No one as yet knows how the United States’ second Ebola patient — the first believed to have contracted the disease on American soil — became infected. We know that the person, a female nurse at Texas Health Presbyterian Hospital in Dallas, picked up the disease from recently diseased Liberian national Thomas Eric Duncan, with whom she had extensive contact. We know she got sick despite wearing protective gear. We know that authorities say there was a breach of protocol, but can’t yet identify what it might have been. Of course, this means other health-care workers could have contracted the illness in like fashion, but perhaps are not yet exhibiting symptoms.

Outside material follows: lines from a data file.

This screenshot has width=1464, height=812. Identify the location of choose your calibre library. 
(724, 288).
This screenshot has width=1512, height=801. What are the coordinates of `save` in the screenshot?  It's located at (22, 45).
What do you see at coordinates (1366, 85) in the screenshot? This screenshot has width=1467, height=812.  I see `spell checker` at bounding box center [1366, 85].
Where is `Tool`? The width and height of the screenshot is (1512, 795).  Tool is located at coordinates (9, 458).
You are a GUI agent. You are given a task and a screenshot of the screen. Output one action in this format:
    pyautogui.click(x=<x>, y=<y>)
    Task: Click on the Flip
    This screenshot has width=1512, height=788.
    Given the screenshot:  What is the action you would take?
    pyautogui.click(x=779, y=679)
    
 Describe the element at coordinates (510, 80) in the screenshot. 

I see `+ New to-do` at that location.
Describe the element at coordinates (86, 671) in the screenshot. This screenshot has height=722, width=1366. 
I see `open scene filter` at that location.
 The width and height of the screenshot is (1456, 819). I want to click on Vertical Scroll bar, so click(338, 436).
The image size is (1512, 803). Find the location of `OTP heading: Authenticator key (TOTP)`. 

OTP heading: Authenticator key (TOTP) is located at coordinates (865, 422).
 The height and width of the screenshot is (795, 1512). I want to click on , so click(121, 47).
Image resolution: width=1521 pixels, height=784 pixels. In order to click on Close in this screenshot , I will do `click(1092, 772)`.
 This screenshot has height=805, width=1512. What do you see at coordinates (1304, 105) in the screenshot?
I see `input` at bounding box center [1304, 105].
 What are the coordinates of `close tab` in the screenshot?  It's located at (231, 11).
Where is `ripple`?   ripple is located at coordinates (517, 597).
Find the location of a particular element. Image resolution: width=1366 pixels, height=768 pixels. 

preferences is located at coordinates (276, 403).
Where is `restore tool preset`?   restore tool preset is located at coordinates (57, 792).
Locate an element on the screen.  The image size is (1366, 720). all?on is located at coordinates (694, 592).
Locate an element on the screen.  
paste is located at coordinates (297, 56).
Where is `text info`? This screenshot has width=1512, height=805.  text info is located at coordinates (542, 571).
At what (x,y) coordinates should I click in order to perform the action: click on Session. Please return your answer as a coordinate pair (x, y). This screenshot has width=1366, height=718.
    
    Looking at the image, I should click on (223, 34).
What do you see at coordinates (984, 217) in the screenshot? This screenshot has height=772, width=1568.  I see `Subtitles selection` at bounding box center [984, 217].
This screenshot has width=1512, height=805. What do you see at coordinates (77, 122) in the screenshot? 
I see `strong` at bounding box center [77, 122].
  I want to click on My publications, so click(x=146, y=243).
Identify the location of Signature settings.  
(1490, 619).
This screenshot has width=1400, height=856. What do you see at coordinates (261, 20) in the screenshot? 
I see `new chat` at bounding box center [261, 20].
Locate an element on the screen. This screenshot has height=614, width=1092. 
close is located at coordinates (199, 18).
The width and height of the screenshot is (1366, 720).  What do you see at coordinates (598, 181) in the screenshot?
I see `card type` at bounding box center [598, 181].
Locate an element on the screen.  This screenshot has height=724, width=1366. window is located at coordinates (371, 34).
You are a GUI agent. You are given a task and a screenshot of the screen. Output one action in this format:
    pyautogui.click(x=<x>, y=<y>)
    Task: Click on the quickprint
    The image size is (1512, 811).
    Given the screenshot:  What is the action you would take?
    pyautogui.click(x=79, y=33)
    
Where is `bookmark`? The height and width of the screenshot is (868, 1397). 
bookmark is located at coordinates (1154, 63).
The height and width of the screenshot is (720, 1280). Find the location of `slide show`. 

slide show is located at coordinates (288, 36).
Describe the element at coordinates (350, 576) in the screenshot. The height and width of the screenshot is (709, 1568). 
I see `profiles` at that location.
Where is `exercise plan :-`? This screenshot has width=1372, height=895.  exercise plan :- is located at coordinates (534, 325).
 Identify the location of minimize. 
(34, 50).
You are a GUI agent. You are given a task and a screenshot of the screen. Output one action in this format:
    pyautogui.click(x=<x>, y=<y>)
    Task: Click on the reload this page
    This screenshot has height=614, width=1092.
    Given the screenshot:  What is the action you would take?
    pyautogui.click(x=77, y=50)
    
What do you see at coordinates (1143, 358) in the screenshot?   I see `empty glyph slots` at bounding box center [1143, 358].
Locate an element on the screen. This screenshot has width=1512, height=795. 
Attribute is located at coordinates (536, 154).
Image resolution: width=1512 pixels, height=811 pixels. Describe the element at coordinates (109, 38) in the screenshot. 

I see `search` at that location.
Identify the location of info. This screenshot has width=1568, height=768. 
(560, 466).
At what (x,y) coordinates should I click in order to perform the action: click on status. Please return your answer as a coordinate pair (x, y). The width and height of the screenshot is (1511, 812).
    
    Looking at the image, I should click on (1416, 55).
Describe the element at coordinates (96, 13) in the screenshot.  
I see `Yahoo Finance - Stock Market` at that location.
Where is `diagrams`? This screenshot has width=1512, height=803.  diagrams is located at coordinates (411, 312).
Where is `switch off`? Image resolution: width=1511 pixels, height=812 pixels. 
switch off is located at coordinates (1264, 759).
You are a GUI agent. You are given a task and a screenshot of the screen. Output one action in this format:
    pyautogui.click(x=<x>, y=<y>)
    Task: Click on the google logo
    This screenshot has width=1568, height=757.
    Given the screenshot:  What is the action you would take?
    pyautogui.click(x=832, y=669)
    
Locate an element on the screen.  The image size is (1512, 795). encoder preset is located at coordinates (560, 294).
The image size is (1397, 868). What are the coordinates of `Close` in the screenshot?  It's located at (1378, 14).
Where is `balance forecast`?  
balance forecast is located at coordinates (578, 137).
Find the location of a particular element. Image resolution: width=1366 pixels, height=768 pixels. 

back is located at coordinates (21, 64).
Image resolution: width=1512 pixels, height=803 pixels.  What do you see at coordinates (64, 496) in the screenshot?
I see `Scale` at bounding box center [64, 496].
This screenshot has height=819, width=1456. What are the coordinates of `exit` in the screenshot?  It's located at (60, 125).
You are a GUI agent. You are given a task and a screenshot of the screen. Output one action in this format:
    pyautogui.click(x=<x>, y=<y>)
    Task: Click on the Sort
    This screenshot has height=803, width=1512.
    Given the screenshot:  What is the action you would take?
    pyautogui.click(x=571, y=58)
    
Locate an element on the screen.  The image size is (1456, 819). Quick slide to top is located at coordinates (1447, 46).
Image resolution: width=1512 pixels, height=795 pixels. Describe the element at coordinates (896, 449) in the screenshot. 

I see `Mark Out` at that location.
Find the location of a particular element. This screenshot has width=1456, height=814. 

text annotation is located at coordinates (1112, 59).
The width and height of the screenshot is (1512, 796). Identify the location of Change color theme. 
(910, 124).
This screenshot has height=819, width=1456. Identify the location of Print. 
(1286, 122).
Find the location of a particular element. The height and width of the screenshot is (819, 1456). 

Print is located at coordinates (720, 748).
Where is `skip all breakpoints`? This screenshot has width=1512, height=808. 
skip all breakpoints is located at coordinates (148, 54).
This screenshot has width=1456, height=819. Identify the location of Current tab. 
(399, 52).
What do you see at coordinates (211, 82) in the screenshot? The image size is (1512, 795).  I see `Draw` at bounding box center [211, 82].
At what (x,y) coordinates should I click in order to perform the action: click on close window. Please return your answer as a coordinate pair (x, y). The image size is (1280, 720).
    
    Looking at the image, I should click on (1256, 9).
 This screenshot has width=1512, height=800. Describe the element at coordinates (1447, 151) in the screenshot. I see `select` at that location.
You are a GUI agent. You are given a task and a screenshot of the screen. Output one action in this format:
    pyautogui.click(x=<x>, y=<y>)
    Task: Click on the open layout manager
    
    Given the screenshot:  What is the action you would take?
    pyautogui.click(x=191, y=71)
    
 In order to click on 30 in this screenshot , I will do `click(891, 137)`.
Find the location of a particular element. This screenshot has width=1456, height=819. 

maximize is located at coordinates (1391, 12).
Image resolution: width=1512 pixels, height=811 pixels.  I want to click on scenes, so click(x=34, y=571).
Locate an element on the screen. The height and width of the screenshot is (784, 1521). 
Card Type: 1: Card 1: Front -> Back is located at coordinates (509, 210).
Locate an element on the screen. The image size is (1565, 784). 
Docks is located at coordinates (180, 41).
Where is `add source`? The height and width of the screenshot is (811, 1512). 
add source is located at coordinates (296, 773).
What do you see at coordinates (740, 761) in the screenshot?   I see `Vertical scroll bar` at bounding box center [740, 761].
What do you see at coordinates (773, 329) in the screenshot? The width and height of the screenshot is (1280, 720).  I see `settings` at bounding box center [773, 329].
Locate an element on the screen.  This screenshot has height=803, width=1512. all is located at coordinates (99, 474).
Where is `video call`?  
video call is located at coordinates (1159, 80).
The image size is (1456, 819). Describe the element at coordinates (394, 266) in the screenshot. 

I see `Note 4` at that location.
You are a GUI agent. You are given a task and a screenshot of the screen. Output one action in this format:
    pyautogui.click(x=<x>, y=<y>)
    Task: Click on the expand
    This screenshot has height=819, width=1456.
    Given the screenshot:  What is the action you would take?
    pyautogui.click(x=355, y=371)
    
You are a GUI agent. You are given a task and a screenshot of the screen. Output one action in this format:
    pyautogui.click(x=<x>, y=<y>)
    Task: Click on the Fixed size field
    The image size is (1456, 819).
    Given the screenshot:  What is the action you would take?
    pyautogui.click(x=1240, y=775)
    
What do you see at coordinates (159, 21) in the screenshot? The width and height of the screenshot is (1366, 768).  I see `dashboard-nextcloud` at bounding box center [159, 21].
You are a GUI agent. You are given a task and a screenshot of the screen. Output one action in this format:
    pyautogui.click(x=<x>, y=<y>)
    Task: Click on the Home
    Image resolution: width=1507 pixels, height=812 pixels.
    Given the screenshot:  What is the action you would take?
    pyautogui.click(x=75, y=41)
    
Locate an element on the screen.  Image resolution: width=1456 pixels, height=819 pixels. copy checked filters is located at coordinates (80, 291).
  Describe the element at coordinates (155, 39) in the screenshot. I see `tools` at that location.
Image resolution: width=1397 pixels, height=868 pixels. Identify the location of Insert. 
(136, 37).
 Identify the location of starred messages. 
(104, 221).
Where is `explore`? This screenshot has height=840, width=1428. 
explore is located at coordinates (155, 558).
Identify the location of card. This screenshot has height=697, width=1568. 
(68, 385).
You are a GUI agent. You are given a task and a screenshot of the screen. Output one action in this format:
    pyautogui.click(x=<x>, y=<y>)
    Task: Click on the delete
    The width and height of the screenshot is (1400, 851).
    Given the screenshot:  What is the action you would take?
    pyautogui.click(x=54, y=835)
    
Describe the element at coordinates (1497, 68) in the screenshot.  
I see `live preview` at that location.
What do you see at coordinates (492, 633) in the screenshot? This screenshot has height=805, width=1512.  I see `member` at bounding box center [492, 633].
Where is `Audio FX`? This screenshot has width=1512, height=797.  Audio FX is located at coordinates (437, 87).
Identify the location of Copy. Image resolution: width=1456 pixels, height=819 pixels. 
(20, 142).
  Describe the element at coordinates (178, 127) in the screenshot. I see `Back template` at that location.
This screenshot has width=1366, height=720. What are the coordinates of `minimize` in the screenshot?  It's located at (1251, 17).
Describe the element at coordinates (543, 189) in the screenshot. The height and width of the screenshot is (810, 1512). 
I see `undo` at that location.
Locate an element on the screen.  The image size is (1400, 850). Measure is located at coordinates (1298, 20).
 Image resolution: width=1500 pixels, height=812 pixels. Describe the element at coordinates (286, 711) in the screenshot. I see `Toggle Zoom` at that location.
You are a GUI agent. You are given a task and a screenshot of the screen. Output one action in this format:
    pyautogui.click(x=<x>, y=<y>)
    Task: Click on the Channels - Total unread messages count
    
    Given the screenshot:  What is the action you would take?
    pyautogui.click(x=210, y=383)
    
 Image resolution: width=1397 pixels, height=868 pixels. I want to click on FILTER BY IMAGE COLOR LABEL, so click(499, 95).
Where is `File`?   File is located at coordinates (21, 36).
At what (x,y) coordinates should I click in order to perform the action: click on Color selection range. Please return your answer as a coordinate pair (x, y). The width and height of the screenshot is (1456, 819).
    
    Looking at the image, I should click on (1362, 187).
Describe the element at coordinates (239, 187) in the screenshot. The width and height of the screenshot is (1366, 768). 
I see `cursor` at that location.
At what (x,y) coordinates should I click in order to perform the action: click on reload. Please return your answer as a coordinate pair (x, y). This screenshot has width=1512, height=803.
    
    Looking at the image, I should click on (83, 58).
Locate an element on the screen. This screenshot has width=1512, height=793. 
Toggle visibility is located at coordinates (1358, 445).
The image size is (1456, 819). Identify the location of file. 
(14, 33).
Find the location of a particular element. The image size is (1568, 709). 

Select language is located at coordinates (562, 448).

That can take up to 21 days.
Meanwhile, Centers for Disease Control chief Dr. Tom Frieden said that it is “deeply concerning that this infection occurred.” Some would label this understatement, given how affected individuals can come into contact with numerous others before being isolated. As The Guardian’s Tom Dart wrote, referring to the Dallas nurse:
The woman was not among the 48 people officials are monitoring during the virus’s 21-day incubation period who may have contact with Duncan and are so far asymptomatic. [Texas health commissioner David] Lakey said health officials were working to identify people who may have had contact with her once she started showing symptoms and as a result became contagious.
Frieden said that so far they had found only one such person, who was “under active monitoring”, but “it is possible that other individuals were exposed”.
And there’s another cause for concern: If trained and equipped Western health-care workers can contract Ebola — and the Dallas case is the second of this kind, the first occurring in Spain — some may wonder if the disease is more contagious than authorities care to admit. Writing of the Spanish case and speaking to the ease of transmission, Dart writes:
Teresa Romero, a 44-year-old Spanish nurse, contracted Ebola after caring for a priest who had been repatriated from west Africa. She is being treated in a Madrid hospital and has told El Pais that she believes she may have made a mistake when taking off her protective suit, perhaps touching her face with her gloves.
Frieden said the second patient in Dallas has been interviewed but so far “that worker has not been able to identify a specific breach” which may have resulted in her exposure.
So one woman perhaps just touched her face with her gloves; the other hasn’t a clue how she contracted Ebola. It’s no wonder Dr. Frieden warned, “We know that even a single lapse or breach can result in infection.” But then there is something many critics do wonder:
With such apparent ease of transmission, why are individuals from affected nations still allowed entry into the US?